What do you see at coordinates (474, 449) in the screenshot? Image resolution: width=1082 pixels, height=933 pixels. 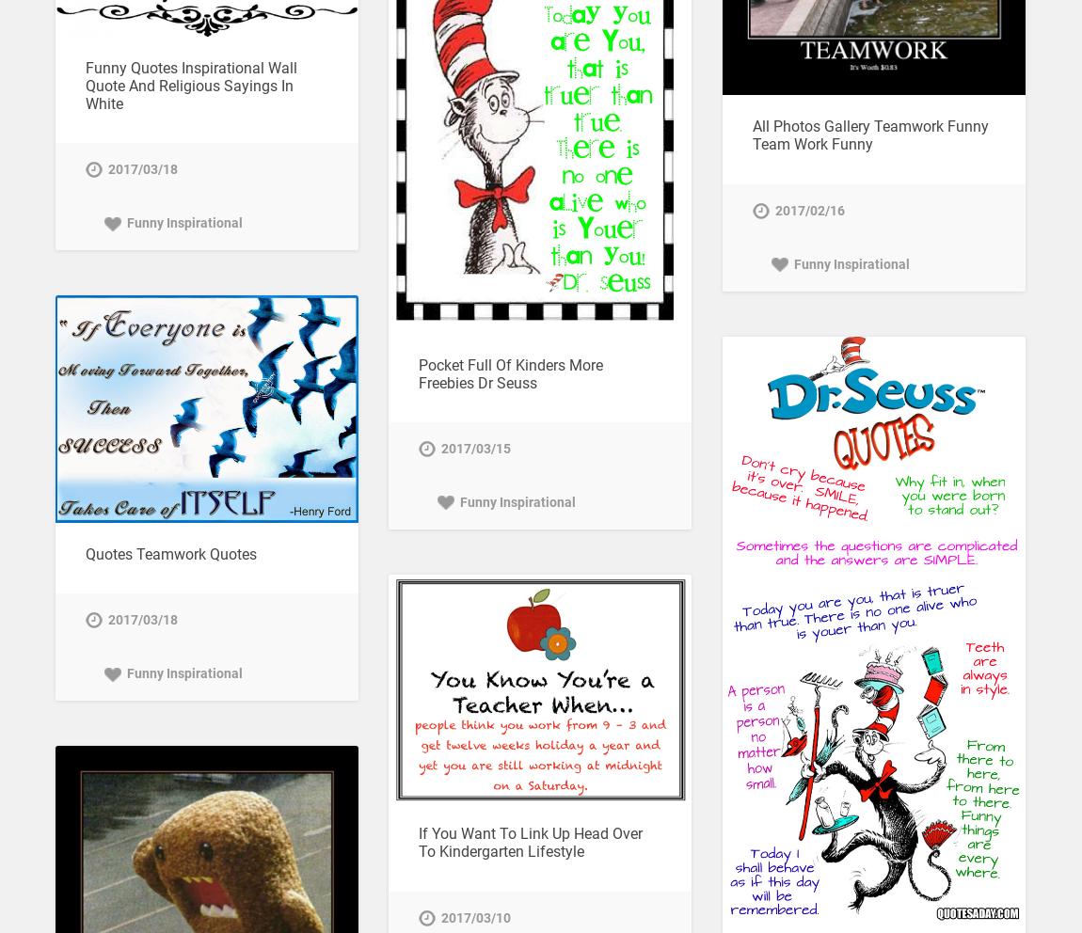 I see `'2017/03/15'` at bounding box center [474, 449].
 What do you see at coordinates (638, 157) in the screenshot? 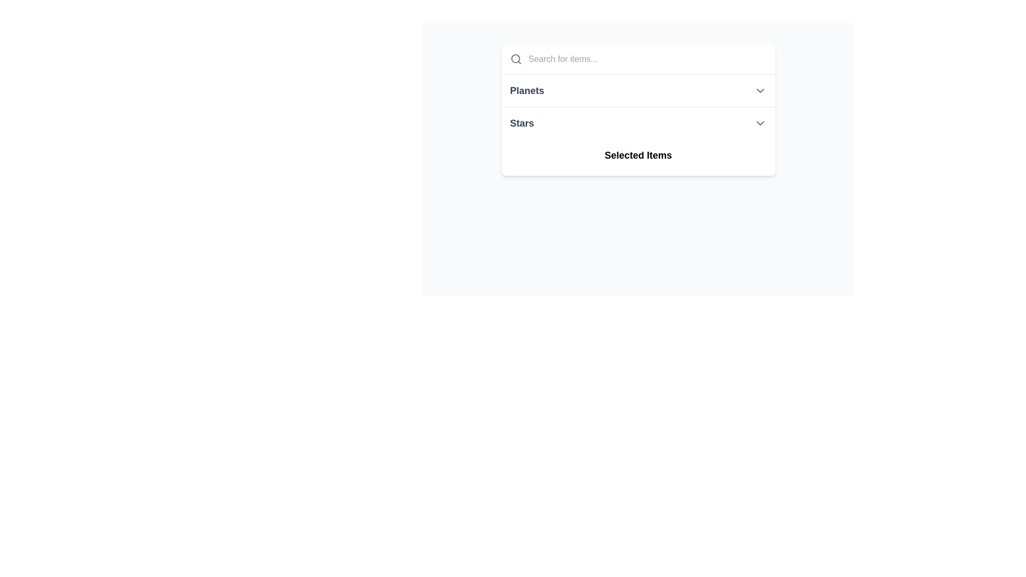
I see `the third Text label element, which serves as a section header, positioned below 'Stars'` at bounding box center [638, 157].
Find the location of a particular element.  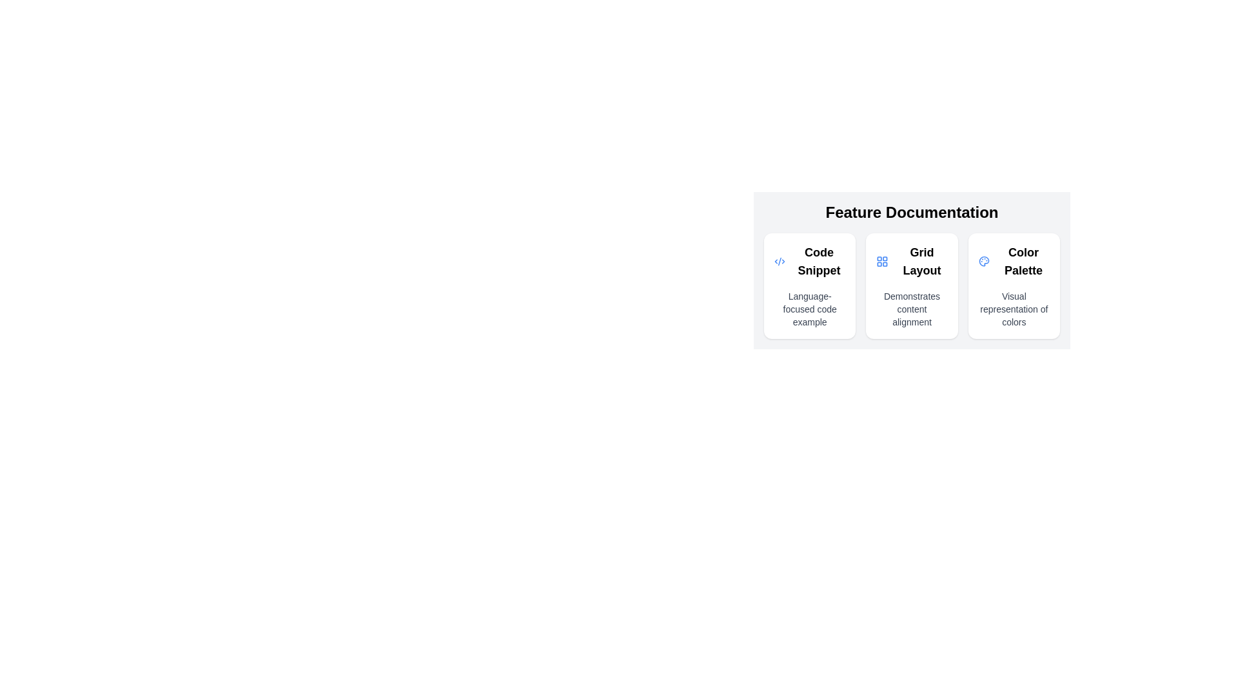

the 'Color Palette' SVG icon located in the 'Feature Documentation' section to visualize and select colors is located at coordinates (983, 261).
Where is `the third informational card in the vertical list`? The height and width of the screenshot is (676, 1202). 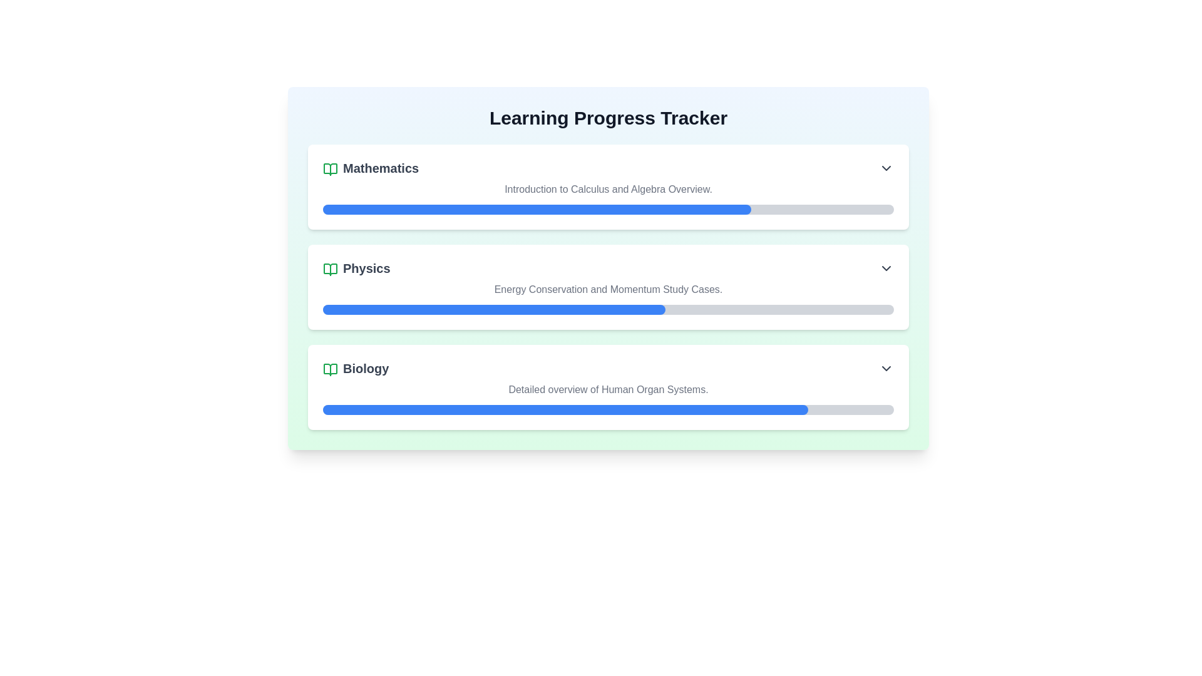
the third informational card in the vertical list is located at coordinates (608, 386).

##########

> [GOAL] Format the rows as a numbered list, starting with the line containing "What do you see at coordinates (638, 157)" and continuing through the last line of the rows. Omit blank lines, and leave the pictures out of your answer.

> [REPLY]
1.  What do you see at coordinates (638, 157) in the screenshot? 
2. I see `the third Text label element, which serves as a section header, positioned below 'Stars'` at bounding box center [638, 157].
3. Find the location of a particular element.  
4. the 'Color Palette' SVG icon located in the 'Feature Documentation' section to visualize and select colors is located at coordinates (983, 261).
5. Where is `the third informational card in the vertical list`? The height and width of the screenshot is (676, 1202). 
6. the third informational card in the vertical list is located at coordinates (608, 386).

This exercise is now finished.